* [Required work]: Take each line of the listing that has the string "agent" and report it.

* [Input material]:
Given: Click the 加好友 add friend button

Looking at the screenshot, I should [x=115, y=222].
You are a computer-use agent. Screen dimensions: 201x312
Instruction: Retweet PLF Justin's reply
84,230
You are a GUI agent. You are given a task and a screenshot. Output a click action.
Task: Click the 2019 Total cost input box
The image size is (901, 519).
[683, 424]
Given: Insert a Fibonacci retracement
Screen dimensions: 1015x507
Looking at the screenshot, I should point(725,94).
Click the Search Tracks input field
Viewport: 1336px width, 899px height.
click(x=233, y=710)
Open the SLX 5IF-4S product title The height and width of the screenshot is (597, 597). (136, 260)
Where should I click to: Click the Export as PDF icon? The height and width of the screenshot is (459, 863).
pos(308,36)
---
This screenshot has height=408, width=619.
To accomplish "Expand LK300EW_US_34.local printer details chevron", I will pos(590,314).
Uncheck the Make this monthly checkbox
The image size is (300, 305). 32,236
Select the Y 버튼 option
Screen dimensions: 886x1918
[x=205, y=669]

* [Task solution]:
You are a computer-use agent. Screen dimensions: 201x312
You are a GUI agent. You are given a task and a screenshot. Output a click action.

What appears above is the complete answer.